The Lobby Lounge at The Fullerton
There's something about drinking in a building that used to be the General Post Office. The ceiling height. The columns. The sense of institutional weight. The Fullerton's lobby lounge converts that history into atmosphere without trying too hard.
On weeknight evenings, they run a cocktail menu inspired by Singapore's postal heritage that sounds gimmicky but isn't. The drinks are technically excellent. The bar snacks are surprisingly good. And the room has a quality of light in the early evening that makes everyone look like they belong in a photograph.
The Bar at The Warehouse Hotel
Robertson Quay's best-kept secret is hiding in plain sight. The Warehouse Hotel's bar occupies a ground-floor space that manages to feel both industrial and intimate. Exposed brick. Low ceilings. A cocktail list that takes Singapore's heritage ingredients seriously.
Come here when you want to sit at the bar and think. Or when you want to bring one other person and have the kind of conversation that needs a backdrop, not a distraction. The music is always low enough to talk over. The lighting is always dim enough to relax into.

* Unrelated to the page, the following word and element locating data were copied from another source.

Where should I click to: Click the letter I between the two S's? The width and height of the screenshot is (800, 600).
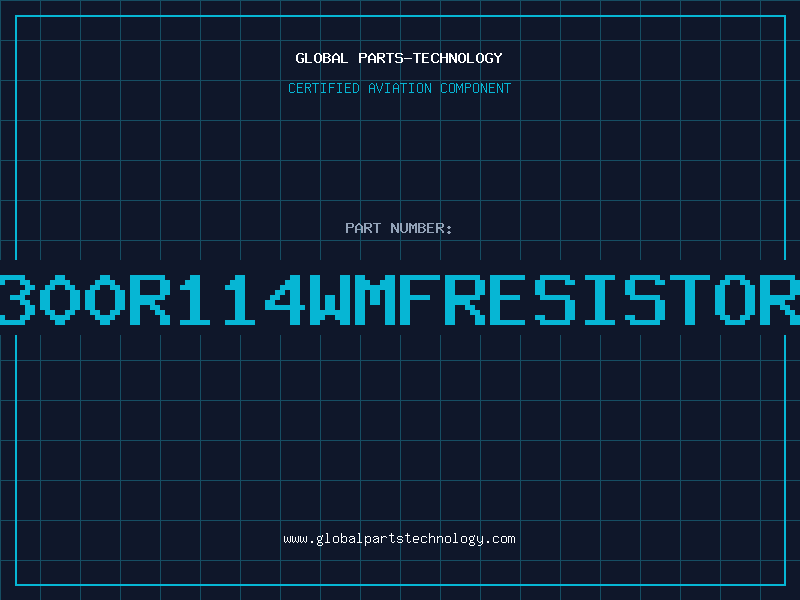600,299
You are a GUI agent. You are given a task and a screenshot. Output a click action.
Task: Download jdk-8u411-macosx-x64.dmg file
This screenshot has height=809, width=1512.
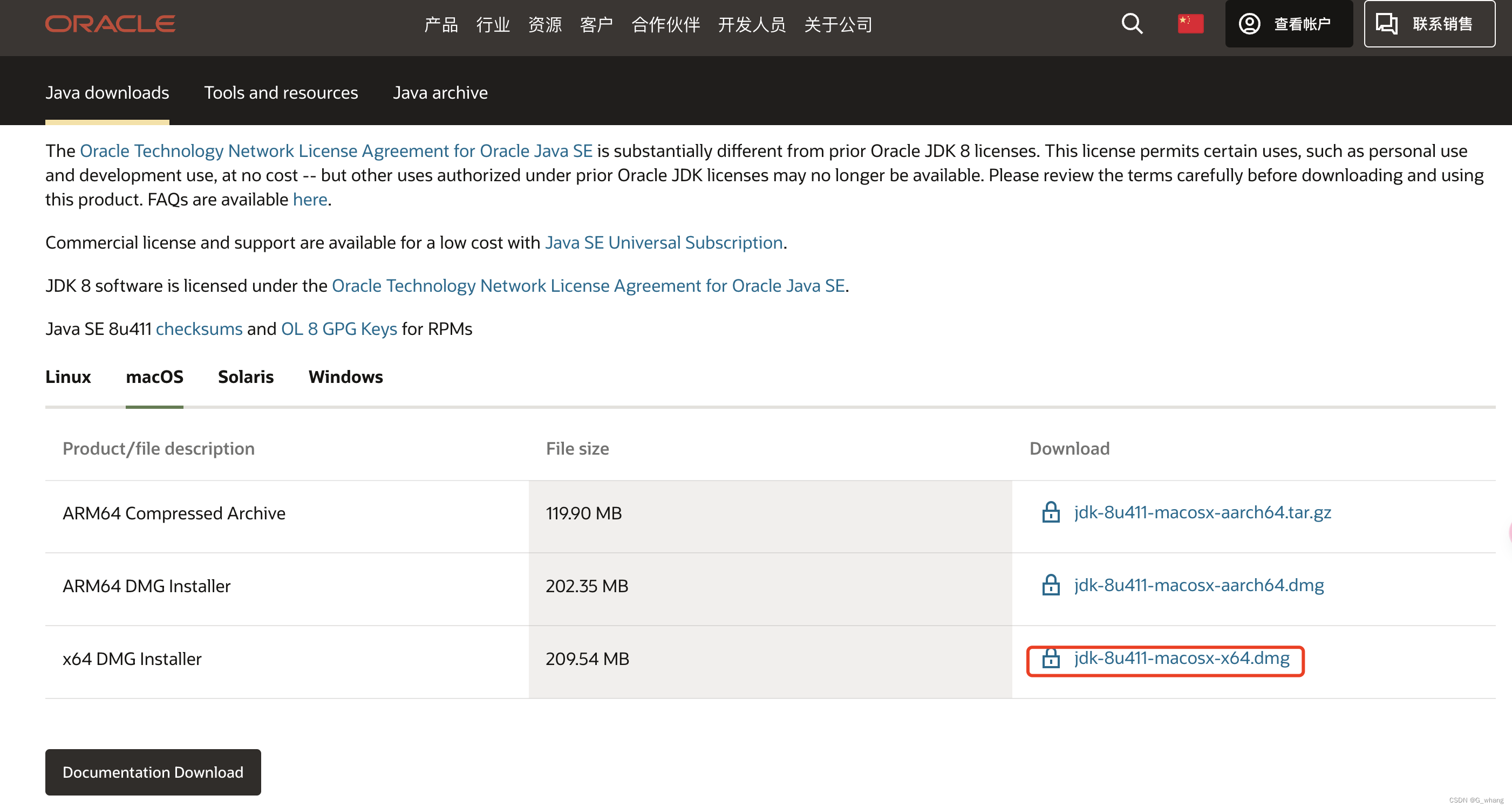point(1180,657)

The Courtyard at The Capitol Kempinski
This one depends on the weather, but when Singapore gives you one of those rare cool evenings, the courtyard bar at the Capitol Kempinski is the best seat in the city. Open air, surrounded by the restored facades of the Capitol Theatre building, with a cocktail menu that changes seasonally.

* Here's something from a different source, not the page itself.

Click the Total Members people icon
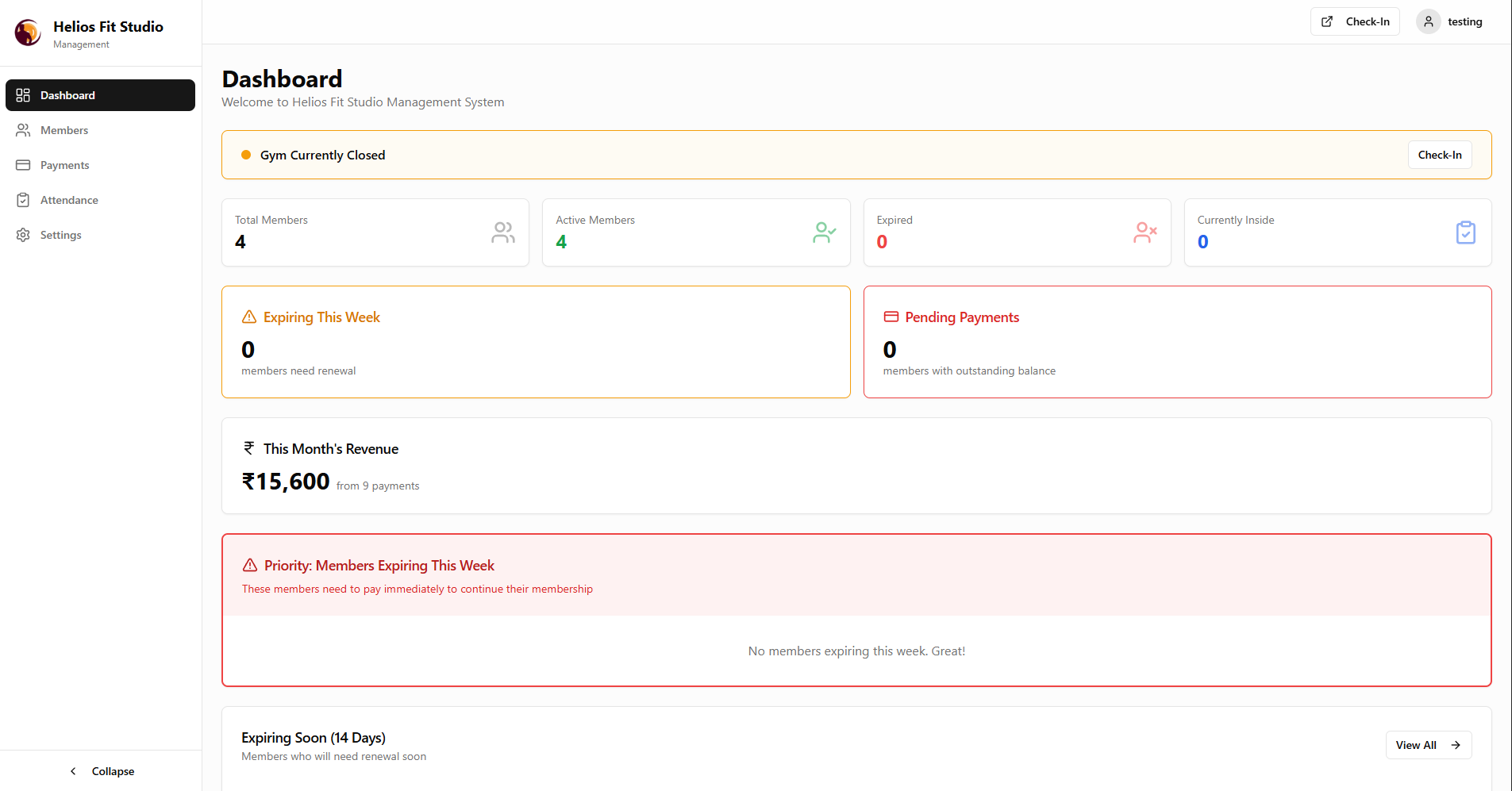Image resolution: width=1512 pixels, height=791 pixels. tap(503, 232)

The indoor bar is equally good for inclement evenings. It's small. The bartenders know their craft. And the room attracts a crowd that skews towards people who chose this hotel because they know something the tourists don't.
The Rooftop at The South Beach
Most people know this rooftop for weekend brunches and sunset drinks. But on a Tuesday evening, it's a different space entirely. Quiet. Almost contemplative. The view across the Padang to Marina Bay is genuinely moving when you're not sharing it with two hundred people.
Order something simple. Sit at the edge. Watch the city light up. There's a reason people move to Singapore, and sometimes you need to sit above it all to remember what that reason is.
A Note on Etiquette
Hotel bars are not nightclubs. They're not restaurants. They're something in between. A good hotel bar is a living room for people who don't live there but understand the invitation.
Dress like you belong. Not formally. Just intentionally. Don't be loud. Don't take over the bar. Don't photograph every drink.
Tip the bartender on your first visit. Come back. Sit in the same spot. Eventually, they'll start making your drink before you order it.
That's when you know you've found your bar. And that's when a hotel stops being a building and starts being a place.